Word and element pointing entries
--

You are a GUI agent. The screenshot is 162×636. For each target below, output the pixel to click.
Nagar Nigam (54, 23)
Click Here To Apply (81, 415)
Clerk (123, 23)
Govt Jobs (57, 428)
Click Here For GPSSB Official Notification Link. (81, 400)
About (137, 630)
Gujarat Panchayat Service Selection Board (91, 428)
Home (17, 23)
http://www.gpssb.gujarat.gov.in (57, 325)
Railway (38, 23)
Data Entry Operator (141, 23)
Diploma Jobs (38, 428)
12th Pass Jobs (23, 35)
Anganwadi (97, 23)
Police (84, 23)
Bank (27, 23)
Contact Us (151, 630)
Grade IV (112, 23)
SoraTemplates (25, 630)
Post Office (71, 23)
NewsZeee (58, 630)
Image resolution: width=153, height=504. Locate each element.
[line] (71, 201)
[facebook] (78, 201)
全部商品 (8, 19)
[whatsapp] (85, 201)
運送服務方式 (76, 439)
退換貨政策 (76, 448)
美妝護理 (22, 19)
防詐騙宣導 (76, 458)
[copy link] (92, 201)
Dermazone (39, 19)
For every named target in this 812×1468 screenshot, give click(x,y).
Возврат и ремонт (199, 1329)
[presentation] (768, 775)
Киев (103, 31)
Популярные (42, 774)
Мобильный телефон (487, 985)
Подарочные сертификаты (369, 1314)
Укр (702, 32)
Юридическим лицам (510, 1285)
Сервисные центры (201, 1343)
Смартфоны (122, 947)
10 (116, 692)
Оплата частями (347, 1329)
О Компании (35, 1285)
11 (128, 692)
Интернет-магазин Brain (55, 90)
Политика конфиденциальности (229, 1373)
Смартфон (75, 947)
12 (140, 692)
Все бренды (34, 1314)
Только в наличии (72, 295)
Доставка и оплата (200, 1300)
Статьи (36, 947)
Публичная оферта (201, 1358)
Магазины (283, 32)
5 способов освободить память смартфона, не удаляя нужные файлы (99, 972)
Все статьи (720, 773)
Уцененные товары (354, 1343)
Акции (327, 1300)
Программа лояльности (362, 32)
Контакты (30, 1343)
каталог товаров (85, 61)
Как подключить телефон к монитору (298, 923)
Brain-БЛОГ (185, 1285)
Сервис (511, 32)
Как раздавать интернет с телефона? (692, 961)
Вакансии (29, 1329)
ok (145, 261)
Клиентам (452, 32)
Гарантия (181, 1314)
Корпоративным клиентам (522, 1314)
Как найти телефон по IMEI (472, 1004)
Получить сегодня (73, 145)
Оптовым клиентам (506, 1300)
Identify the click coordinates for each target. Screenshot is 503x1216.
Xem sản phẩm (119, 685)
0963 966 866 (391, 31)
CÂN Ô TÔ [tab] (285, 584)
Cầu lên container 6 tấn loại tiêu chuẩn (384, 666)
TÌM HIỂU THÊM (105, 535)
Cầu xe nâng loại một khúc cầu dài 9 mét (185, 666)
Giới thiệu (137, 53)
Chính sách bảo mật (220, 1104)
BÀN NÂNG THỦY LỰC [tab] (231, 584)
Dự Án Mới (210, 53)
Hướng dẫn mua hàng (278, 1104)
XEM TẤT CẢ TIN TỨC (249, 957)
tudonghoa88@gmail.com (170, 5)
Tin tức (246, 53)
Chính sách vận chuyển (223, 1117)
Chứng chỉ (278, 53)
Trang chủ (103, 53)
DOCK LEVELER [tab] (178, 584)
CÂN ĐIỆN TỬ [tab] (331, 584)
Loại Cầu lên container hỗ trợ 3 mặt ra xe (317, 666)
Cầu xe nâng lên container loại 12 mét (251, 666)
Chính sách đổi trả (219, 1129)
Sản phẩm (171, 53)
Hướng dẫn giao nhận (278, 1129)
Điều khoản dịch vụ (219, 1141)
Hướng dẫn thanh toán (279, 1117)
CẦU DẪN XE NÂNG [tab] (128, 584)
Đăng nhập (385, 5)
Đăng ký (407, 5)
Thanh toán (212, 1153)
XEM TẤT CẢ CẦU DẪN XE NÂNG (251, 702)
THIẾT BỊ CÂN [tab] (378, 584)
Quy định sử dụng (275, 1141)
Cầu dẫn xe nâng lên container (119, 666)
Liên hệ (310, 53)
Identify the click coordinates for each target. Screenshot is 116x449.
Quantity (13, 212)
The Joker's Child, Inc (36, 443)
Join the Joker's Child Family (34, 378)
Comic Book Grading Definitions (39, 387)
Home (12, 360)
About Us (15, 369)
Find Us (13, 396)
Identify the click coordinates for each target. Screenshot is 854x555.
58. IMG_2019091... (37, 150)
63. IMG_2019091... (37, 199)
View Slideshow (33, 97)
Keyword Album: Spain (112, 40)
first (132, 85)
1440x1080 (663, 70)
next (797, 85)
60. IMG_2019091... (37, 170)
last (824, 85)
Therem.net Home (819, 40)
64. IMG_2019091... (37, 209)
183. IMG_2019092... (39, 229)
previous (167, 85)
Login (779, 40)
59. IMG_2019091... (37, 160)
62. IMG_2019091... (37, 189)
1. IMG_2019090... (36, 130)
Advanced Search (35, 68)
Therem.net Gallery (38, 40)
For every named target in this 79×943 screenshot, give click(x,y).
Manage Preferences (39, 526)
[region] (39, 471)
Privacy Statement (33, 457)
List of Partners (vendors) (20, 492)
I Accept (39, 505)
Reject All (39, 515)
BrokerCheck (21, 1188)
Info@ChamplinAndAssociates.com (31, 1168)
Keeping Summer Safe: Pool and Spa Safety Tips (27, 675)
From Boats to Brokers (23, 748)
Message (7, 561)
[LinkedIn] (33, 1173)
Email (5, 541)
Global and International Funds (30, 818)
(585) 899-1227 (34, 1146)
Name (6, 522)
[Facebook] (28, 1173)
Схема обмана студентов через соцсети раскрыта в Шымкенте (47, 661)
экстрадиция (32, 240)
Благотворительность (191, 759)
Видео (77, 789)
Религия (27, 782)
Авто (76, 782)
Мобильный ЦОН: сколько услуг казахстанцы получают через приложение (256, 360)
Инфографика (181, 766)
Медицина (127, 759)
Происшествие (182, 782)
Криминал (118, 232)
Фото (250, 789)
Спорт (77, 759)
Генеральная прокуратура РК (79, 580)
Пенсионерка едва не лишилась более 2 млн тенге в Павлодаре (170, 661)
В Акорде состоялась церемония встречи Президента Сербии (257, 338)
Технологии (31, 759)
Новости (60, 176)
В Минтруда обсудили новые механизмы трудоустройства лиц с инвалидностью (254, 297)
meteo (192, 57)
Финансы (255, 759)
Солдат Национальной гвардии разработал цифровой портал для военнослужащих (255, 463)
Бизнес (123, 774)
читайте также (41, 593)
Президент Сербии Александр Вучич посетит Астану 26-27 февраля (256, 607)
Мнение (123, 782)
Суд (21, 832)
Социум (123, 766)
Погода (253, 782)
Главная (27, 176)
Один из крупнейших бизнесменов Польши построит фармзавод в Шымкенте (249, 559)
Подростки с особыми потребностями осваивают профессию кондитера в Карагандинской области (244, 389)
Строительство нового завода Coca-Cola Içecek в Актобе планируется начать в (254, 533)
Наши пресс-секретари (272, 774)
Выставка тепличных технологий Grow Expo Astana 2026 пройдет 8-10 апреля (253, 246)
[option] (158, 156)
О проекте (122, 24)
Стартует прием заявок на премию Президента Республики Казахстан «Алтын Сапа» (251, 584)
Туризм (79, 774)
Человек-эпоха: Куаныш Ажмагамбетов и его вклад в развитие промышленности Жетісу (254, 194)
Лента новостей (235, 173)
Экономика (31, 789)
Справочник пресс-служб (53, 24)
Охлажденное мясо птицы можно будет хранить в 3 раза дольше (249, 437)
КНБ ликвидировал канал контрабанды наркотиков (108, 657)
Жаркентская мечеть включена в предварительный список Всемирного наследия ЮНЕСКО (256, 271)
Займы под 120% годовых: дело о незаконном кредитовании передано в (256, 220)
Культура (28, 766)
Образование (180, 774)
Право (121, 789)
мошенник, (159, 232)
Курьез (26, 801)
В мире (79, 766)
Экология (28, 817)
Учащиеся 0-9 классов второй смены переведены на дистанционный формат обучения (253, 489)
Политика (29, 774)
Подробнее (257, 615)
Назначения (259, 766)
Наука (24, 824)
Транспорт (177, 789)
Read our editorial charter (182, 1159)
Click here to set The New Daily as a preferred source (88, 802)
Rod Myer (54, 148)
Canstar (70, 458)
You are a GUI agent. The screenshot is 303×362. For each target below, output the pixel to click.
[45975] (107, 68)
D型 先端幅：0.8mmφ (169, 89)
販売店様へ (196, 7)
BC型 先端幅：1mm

--

§ WHAT YOU NEED TO DO
Return the lines of the records from the one containing "Hướng dẫn thanh toán (279, 1117)" through the one containing "Генеральная прокуратура РК (79, 580)", copying each line as it appears.

§ WRITTEN RESPONSE
Hướng dẫn thanh toán (279, 1117)
CẦU DẪN XE NÂNG [tab] (128, 584)
Đăng nhập (385, 5)
Đăng ký (407, 5)
Thanh toán (212, 1153)
XEM TẤT CẢ CẦU DẪN XE NÂNG (251, 702)
THIẾT BỊ CÂN [tab] (378, 584)
Quy định sử dụng (275, 1141)
Cầu dẫn xe nâng lên container (119, 666)
Liên hệ (310, 53)
Identify the click coordinates for each target. Screenshot is 116x449.
Quantity (13, 212)
The Joker's Child, Inc (36, 443)
Join the Joker's Child Family (34, 378)
Comic Book Grading Definitions (39, 387)
Home (12, 360)
About Us (15, 369)
Find Us (13, 396)
Identify the click coordinates for each target. Screenshot is 854x555.
58. IMG_2019091... (37, 150)
63. IMG_2019091... (37, 199)
View Slideshow (33, 97)
Keyword Album: Spain (112, 40)
first (132, 85)
1440x1080 (663, 70)
next (797, 85)
60. IMG_2019091... (37, 170)
last (824, 85)
Therem.net Home (819, 40)
64. IMG_2019091... (37, 209)
183. IMG_2019092... (39, 229)
previous (167, 85)
Login (779, 40)
59. IMG_2019091... (37, 160)
62. IMG_2019091... (37, 189)
1. IMG_2019090... (36, 130)
Advanced Search (35, 68)
Therem.net Gallery (38, 40)
For every named target in this 79×943 screenshot, give click(x,y).
Manage Preferences (39, 526)
[region] (39, 471)
Privacy Statement (33, 457)
List of Partners (vendors) (20, 492)
I Accept (39, 505)
Reject All (39, 515)
BrokerCheck (21, 1188)
Info@ChamplinAndAssociates.com (31, 1168)
Keeping Summer Safe: Pool and Spa Safety Tips (27, 675)
From Boats to Brokers (23, 748)
Message (7, 561)
[LinkedIn] (33, 1173)
Email (5, 541)
Global and International Funds (30, 818)
(585) 899-1227 (34, 1146)
Name (6, 522)
[Facebook] (28, 1173)
Схема обмана студентов через соцсети раскрыта в Шымкенте (47, 661)
экстрадиция (32, 240)
Благотворительность (191, 759)
Видео (77, 789)
Религия (27, 782)
Авто (76, 782)
Мобильный ЦОН: сколько услуг казахстанцы получают через приложение (256, 360)
Инфографика (181, 766)
Медицина (127, 759)
Происшествие (182, 782)
Криминал (118, 232)
Фото (250, 789)
Спорт (77, 759)
Генеральная прокуратура РК (79, 580)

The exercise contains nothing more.